Steve Russell, chairman of Network Rail’s remuneration committee said: “Network Rail plays a pivotal role in running Europe’s most intensively used rail network with the responsibility of moving almost four million people safely every day. It is a hugely complex business, investing billions each year on improvements, and helping the UK economy to continue its recovery. Having an executive incentive scheme is essential for the company to attract and retain top talent.”
The Annual Incentive Plan:
The new annual incentive plan (AIP) has a maximum potential award of 60%.
Steve Russell said: “The company has this year cancelled directors’ annual bonuses and suspended its executive incentive scheme while it underwent a thorough review. This new scheme cuts the potential annual award by 40%, has tough targets, will be independently assessed by our regulator, and will only reward clear, unequivocal success and outstanding performance.”
In order for an award to be made under the new annual scheme, two objectives relating to the punctuality of trains (both passenger and freight) and the condition of the infrastructure must be met. The Office of Rail Regulation’s annual assessment of our performance will inform Network Rail’s remuneration committee’s judgement. Failure to meet targets in these areas will normally mean no bonus being awarded.

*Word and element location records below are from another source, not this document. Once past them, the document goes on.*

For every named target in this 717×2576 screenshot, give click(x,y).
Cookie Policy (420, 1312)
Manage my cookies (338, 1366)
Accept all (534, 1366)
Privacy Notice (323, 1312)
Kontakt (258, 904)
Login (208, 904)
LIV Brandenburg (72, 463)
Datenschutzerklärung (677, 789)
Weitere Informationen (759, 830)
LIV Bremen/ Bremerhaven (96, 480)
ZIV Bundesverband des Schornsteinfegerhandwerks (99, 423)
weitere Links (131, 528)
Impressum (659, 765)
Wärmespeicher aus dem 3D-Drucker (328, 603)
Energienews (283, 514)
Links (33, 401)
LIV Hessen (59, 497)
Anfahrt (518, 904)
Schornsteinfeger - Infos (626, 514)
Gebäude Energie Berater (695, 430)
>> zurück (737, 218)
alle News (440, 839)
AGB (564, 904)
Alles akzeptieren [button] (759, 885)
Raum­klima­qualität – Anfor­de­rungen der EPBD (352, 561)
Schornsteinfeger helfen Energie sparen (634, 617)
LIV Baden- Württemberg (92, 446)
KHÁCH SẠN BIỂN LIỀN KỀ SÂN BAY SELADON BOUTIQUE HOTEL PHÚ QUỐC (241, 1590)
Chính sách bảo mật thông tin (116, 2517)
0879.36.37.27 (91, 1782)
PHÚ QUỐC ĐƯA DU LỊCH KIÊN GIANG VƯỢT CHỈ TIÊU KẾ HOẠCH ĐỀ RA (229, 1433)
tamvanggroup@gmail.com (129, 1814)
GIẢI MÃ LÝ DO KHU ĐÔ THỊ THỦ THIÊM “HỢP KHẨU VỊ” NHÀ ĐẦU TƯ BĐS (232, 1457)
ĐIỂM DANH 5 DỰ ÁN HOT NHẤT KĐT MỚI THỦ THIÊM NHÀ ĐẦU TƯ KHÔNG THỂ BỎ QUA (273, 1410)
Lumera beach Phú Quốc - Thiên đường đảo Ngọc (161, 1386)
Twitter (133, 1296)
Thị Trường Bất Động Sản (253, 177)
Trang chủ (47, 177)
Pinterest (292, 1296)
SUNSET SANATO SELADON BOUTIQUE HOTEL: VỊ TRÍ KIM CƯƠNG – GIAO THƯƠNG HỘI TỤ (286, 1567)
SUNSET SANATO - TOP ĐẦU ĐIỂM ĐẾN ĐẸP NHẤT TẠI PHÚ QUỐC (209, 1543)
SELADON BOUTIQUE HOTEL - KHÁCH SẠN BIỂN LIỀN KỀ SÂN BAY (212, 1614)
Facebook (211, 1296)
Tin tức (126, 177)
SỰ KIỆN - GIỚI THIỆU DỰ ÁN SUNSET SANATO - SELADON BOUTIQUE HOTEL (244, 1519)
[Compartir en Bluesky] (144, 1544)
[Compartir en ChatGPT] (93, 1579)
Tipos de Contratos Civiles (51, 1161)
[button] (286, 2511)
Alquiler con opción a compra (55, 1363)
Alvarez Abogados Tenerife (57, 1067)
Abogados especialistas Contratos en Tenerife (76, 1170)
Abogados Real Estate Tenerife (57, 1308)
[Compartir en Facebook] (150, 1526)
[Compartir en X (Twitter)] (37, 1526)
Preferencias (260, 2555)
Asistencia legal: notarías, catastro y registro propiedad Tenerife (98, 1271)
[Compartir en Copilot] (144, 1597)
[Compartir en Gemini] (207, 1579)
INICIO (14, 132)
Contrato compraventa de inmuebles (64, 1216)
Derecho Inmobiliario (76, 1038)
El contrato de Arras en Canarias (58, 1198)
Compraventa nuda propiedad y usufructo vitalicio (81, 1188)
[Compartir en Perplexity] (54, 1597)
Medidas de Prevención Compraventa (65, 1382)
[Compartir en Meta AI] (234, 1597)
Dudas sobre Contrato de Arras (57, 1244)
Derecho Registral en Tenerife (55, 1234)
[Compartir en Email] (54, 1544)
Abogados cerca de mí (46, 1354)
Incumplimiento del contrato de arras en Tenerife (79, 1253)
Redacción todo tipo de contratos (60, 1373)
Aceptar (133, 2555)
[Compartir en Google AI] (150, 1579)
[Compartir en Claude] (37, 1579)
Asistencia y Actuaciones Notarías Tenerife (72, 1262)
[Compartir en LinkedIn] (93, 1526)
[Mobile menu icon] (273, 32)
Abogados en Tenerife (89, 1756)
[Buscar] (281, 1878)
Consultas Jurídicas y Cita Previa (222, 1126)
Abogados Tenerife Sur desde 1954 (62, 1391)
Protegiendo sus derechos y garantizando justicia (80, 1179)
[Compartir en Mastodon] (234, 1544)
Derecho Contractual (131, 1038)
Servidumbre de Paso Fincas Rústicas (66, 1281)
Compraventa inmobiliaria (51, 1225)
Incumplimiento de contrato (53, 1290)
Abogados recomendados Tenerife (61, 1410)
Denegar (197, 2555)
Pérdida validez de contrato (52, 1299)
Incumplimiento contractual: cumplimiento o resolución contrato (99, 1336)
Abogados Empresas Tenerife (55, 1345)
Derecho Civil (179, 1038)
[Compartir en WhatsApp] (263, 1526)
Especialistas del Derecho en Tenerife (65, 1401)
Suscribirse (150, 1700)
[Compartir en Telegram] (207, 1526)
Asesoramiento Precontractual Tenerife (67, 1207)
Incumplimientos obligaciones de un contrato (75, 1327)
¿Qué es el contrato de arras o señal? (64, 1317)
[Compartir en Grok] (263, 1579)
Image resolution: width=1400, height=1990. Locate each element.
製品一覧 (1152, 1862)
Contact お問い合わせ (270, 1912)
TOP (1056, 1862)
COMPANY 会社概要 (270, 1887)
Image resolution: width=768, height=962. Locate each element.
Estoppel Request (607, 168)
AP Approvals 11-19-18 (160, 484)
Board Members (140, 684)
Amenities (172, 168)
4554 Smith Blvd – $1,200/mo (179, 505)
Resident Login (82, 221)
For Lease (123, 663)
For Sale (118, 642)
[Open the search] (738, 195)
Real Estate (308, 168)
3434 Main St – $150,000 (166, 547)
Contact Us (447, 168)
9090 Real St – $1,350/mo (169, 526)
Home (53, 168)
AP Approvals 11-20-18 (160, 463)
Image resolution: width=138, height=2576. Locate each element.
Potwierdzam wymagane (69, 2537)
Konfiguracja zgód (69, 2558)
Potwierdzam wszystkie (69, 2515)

Assuming these hurdles are passed, there are six business goals to be measured against, each making up 10% of the potential award. In addition the remuneration committee will exercise structured discretion taking into account safety as well as passenger, customer and supplier views.
The long-term scheme:
The existing long-term incentive plan (LTIP) has been scrapped and replaced with a long-term gain-share scheme that incentivises the executive directors to outperform regulatory targets for control period 4 (2009-14) and thereby deliver even more savings for the taxpayer.
Steve Russell continued: “The new long-term scheme will only reward sustained performance that exceeds targets and expectations. Meeting our regulatory objectives and targets over our five-year control period is not enough. Only extraordinary performance can result in the directors sharing in a portion of this success.”
One of the key measures of the successful delivery of CP4 is the regulatory target of making cost efficiency savings of £5.2bn - or 22%. If the company succeeds in delivering above and beyond this ORR target, the top ten executives may be eligible to share in these and other additional savings. This share would be in a range of 0% to 2.6% of whatever extra savings (capped at a maximum of £600m) are made, with the extent of the extra savings being identified and verified by the ORR. Eligibility will be subject to other key regulatory targets also being met.